Texte proposé
******************************
Au fil de ses pérégrinations, Jeanne n’a cessé de manifester son engagement, essentiellement par sa manière d’être (son charisme, sa ténacité, sa simplicité), mais aussi par ses prises de parole, dont les auditeur.rice.s recherchent l’auteur, l'autorité supérieure, derrière une locutrice considérée comme une simple messagère. En revanche, le contenu de son message n'est jamais interrogé, tant le souhait qu'il énonce, que Charles VII retrouve sa couronne, semble évident. Pourtant il me paraît important de comprendre le sens qu'il revêt chez cette simple fille du peuple.

La famille de Jeanne vit à Domrémy, village de Lorraine, « point triple » de la géographie administrative de l’époque, aux limites des domaines du duc de Lorraine, vassal de l’empereur du Saint-Empire romain germanique, du duc de Bourgogne, prince largement indépendant, et du roi de France. Les tensions entre ces trois « grands » se traduisent immanquablement par des manœuvres militaires dans le secteur. La forteresse de Vaucouleurs, située à 20 km au nord, est un poste avancé du roi de France. Neufchâteau, situé à 11 km au sud, relève quant à lui du duché de Lorraine. C’est là que se réfugient la famille de Jeanne et les autres habitant.e.s de Domrémy, alors que menace d'y passer un groupe armé. Passer signifie ici « piller et brûler ».
******************************
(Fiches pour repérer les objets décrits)
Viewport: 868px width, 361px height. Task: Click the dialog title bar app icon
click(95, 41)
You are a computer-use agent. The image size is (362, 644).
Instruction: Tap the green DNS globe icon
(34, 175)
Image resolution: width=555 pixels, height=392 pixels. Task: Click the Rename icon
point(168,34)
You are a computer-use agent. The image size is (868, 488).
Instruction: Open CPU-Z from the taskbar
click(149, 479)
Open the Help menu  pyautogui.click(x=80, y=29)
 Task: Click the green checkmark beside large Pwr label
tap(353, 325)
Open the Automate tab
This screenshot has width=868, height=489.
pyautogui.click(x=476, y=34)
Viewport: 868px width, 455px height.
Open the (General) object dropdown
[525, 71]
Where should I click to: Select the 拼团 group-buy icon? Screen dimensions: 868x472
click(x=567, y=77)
******************************
Consignes de travail
(1) D'après le texte sur Jeanne, où la famille de Jeanne se réfugie-t-elle lorsqu'un groupe armé menace de passer à Domrémy ?
(2) Veuillez recopier le texte sur Jeanne en commençant à « Au fil de ses » et en terminant à « fille du peuple. ».

Réponses attendues
(1) À Neufchâteau.

(2)
Au fil de ses pérégrinations, Jeanne n’a cessé de manifester son engagement, essentiellement par sa manière d’être (son charisme, sa ténacité, sa simplicité), mais aussi par ses prises de parole, dont les auditeur.rice.s recherchent l’auteur, l'autorité supérieure, derrière une locutrice considérée comme une simple messagère. En revanche, le contenu de son message n'est jamais interrogé, tant le souhait qu'il énonce, que Charles VII retrouve sa couronne, semble évident. Pourtant il me paraît important de comprendre le sens qu'il revêt chez cette simple fille du peuple.